QUOTED PASSAGE:
The Covid-19 pandemic hit the worldwide banking industry when it was already experiencing a turning point in terms of its business and operating models. Banks haven’t faced this opportunity and need for change in centuries. More than ever before, customers expect a service experience adapted to their way of living, which, thanks to the pandemic, has become more digital – a trend reflected in the concept of open banking.
Why not take a moment to assess the benefits and sticking points that the industry is currently facing with regard to open banking? Here are, according to our recent discussions with industry experts, the most prevalent opportunities and challenges for the business and operating models of banks.
Outline of open banking key concepts
Business model: opportunities
Regarding business models, respondents viewed the enhancement of customer experience as the biggest opportunity. From the outset, the PSD2 regulation was seen as a catalyst of innovation for banks reluctant to change
However, when it comes to rethinking the customer value proposition, banks don’t need to go it alone: open banking thrives on collaboration and partnerships. According to our interviewees, belonging to an open ecosystem with a wide range of partners is the foundation of improved service offerings, especially via collaborations between traditional banking institutions and fintechs.
As one Head of Operations from a financial technology provider put it, “I’m sure that banks and fintechs have a lot they can do in partnership. Banks have invaluable data but sometimes have problems using it. We are in the business of using data and making the boundary between banks nonexistent, so I am firmly convinced that there are millions of things we can do together.”
With respect to the service scope of traditional banks, there was a consensus that open banking could level up the entire value chain. Through multifaceted partnerships, banks can extend their scope of services through their original sales channels, but also increase the reach of those services through the added distribution channels of TPPs.
Overview of the biggest opportunities and challenges for banks’ business and operating models
Business model: challenges
Opportunities often come with challenges, and here, the extended service scope enabled by open banking brings with it increased competition. Imagine moving from a pond into the open sea. Now banks need to face competitors – ranging from small fish, such as fintech startups, to the bigger ones. Today, competition also comes from big tech platforms like Google, Facebook, Alibaba and Amazon, as well as from fintech players, more generally.
Competition is a key challenge to consider with respect to business models, but there are also technical roadblocks. Expanding user experiences demands the additional security measures that come with digitalization and open ecosystems. As an example, Strong Customer Authentication (SCA) is a security requirement through which banks can verify the identity of a customer. It imposes multi-factor authentication of a client via multiple elements (more info). While its intention of avoiding fraud is certainly welcomed by all market participants, SCAs also raised concerns among some of our interviewees.
Overall, both market and technology related challenges may be worth facing since it is unlikely that any market player will be able to avoid them in the long run.
Operating model: opportunities
The improved cost efficiency of open banking service models was reported to be the biggest opportunity – especially in the long run. Partnerships could also enable banks to lower costs by upgrading internal processes, applying the standards developed by digital natives.
“Banks will need to leverage the technology of external providers to either optimize existing internal processes, be more efficient and cost effective or, in the second phase, start building new products,” said one respondent and the co-founder of a financial technology provider.

STUDY MATERIAL:
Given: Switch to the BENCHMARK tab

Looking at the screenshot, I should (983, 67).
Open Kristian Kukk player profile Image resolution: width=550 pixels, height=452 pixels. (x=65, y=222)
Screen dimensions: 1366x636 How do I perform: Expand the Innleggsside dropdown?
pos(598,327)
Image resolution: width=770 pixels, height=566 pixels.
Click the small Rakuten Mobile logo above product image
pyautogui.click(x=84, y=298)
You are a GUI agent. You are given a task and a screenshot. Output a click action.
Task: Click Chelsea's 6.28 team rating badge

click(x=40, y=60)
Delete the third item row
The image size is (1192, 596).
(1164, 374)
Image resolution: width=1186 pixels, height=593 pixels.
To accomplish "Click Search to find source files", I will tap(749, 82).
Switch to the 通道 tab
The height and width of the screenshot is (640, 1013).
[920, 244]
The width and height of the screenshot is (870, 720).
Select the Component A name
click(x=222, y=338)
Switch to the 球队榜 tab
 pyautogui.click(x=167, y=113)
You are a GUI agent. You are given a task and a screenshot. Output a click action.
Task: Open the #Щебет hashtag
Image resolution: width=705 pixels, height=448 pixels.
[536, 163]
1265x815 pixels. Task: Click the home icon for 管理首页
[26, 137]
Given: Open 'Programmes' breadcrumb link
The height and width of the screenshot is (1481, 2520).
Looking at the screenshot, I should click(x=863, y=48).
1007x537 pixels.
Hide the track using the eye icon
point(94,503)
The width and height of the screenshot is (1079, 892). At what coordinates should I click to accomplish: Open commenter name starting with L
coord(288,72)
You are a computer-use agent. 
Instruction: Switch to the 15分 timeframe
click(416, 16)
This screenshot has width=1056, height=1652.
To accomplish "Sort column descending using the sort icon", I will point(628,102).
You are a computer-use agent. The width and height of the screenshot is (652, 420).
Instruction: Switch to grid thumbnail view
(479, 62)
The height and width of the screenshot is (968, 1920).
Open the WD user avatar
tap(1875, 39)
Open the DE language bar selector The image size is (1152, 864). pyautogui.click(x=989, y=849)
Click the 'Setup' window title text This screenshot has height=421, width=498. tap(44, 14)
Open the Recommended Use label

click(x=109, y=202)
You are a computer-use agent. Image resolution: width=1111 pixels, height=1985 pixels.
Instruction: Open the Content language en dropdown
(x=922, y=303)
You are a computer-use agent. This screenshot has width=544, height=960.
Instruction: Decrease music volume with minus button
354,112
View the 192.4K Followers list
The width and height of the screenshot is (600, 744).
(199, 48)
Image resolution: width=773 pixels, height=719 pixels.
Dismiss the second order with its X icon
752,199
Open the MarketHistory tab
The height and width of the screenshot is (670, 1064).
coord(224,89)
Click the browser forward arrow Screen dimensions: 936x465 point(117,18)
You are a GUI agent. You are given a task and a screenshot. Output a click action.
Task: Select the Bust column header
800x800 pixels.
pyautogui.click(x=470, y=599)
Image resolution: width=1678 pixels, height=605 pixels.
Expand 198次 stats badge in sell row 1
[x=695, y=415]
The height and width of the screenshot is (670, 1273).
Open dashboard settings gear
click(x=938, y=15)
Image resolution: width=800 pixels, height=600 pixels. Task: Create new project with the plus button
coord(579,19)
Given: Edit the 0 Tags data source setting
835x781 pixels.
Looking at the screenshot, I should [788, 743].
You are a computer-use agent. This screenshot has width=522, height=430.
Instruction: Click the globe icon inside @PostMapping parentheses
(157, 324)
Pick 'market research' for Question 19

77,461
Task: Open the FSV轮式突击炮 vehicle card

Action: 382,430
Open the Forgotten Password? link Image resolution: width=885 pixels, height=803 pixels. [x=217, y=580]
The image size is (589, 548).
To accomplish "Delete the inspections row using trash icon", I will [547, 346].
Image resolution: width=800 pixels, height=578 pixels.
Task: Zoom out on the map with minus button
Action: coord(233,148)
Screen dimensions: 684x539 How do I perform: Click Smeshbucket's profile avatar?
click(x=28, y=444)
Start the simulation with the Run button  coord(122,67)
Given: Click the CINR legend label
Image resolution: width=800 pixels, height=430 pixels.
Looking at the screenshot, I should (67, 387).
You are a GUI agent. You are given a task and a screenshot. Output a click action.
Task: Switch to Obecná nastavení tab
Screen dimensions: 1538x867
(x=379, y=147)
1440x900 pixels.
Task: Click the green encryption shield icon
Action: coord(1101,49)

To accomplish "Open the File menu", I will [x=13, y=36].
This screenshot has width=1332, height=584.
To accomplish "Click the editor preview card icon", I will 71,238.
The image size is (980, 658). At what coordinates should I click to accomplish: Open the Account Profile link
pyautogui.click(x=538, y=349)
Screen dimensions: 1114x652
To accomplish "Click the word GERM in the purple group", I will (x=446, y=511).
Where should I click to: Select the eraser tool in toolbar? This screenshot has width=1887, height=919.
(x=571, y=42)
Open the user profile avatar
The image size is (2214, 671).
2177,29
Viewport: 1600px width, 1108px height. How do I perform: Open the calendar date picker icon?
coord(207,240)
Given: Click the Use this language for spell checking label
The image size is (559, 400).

PARTS OF THE EXERCISE:
a – Translate this sentence from the text on open banking into Spanish: "Banks haven’t faced this opportunity and need for change in centuries."
b – In the text on open banking, what did respondents see as the biggest opportunity for business models?

EXERCISE RESULTS:
a – Los bancos no se han enfrentado a esta oportunidad y necesidad de cambio en siglos.

b – The enhancement of customer experience.